SOURCE MATERIAL:
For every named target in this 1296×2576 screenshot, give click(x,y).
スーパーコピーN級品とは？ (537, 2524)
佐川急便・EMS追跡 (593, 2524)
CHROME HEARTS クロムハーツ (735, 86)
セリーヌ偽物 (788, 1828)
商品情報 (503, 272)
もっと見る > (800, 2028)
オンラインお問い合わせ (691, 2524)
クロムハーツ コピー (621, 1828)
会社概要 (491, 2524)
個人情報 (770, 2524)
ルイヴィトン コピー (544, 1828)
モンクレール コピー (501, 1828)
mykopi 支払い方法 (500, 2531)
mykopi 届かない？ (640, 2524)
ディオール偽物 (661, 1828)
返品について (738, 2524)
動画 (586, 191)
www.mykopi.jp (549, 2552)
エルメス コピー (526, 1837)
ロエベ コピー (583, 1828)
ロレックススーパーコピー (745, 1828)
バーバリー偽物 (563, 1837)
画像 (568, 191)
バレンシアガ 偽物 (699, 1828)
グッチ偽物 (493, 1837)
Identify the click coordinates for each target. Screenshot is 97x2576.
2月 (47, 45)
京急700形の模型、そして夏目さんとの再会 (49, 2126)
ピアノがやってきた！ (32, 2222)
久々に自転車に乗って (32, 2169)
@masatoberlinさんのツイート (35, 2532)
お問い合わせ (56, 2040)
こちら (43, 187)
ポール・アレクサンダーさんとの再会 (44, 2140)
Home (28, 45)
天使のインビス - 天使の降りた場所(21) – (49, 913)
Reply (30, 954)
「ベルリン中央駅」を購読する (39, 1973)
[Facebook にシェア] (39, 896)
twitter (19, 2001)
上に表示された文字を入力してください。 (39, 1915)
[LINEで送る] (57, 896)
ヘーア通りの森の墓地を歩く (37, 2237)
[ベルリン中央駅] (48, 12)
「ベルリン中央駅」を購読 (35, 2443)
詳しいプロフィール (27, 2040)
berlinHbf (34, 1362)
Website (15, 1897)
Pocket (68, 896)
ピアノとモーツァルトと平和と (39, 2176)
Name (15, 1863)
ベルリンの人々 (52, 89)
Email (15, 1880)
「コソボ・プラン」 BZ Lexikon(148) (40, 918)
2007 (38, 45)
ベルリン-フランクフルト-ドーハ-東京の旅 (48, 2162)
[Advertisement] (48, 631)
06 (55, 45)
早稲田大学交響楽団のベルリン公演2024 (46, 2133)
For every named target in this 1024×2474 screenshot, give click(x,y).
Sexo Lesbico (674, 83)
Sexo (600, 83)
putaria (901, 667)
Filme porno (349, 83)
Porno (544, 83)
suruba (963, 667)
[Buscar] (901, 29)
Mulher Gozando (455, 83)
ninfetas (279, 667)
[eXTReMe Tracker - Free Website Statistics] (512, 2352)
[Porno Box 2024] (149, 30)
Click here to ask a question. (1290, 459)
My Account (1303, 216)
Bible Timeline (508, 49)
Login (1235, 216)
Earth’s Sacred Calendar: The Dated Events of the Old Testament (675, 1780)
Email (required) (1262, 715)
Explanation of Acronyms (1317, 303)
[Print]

AIM OF THE TASK: Retype the whole listing above. Please keep it exact.

OUTPUT BELOW:
For every named target in this 1296×2576 screenshot, give click(x,y).
スーパーコピーN級品とは？ (537, 2524)
佐川急便・EMS追跡 (593, 2524)
CHROME HEARTS クロムハーツ (735, 86)
セリーヌ偽物 (788, 1828)
商品情報 (503, 272)
もっと見る > (800, 2028)
オンラインお問い合わせ (691, 2524)
クロムハーツ コピー (621, 1828)
会社概要 (491, 2524)
個人情報 (770, 2524)
ルイヴィトン コピー (544, 1828)
モンクレール コピー (501, 1828)
mykopi 支払い方法 (500, 2531)
mykopi 届かない？ (640, 2524)
ディオール偽物 (661, 1828)
返品について (738, 2524)
動画 (586, 191)
www.mykopi.jp (549, 2552)
エルメス コピー (526, 1837)
ロエベ コピー (583, 1828)
ロレックススーパーコピー (745, 1828)
バーバリー偽物 (563, 1837)
画像 (568, 191)
バレンシアガ 偽物 (699, 1828)
グッチ偽物 (493, 1837)
Identify the click coordinates for each target. Screenshot is 97x2576.
2月 (47, 45)
京急700形の模型、そして夏目さんとの再会 (49, 2126)
ピアノがやってきた！ (32, 2222)
久々に自転車に乗って (32, 2169)
@masatoberlinさんのツイート (35, 2532)
お問い合わせ (56, 2040)
こちら (43, 187)
ポール・アレクサンダーさんとの再会 (44, 2140)
Home (28, 45)
天使のインビス - 天使の降りた場所(21) – (49, 913)
Reply (30, 954)
「ベルリン中央駅」を購読する (39, 1973)
[Facebook にシェア] (39, 896)
twitter (19, 2001)
上に表示された文字を入力してください。 (39, 1915)
[LINEで送る] (57, 896)
ヘーア通りの森の墓地を歩く (37, 2237)
[ベルリン中央駅] (48, 12)
「ベルリン中央駅」を購読 (35, 2443)
詳しいプロフィール (27, 2040)
berlinHbf (34, 1362)
Website (15, 1897)
Pocket (68, 896)
ピアノとモーツァルトと平和と (39, 2176)
Name (15, 1863)
ベルリンの人々 (52, 89)
Email (15, 1880)
「コソボ・プラン」 BZ Lexikon(148) (40, 918)
2007 (38, 45)
ベルリン-フランクフルト-ドーハ-東京の旅 (48, 2162)
[Advertisement] (48, 631)
06 (55, 45)
早稲田大学交響楽団のベルリン公演2024 (46, 2133)
For every named target in this 1024×2474 screenshot, give click(x,y).
Sexo Lesbico (674, 83)
Sexo (600, 83)
putaria (901, 667)
Filme porno (349, 83)
Porno (544, 83)
suruba (963, 667)
[Buscar] (901, 29)
Mulher Gozando (455, 83)
ninfetas (279, 667)
[eXTReMe Tracker - Free Website Statistics] (512, 2352)
[Porno Box 2024] (149, 30)
Click here to ask a question. (1290, 459)
My Account (1303, 216)
Bible Timeline (508, 49)
Login (1235, 216)
Earth’s Sacred Calendar: The Dated Events of the Old Testament (675, 1780)
Email (required) (1262, 715)
Explanation of Acronyms (1317, 303)
[Print]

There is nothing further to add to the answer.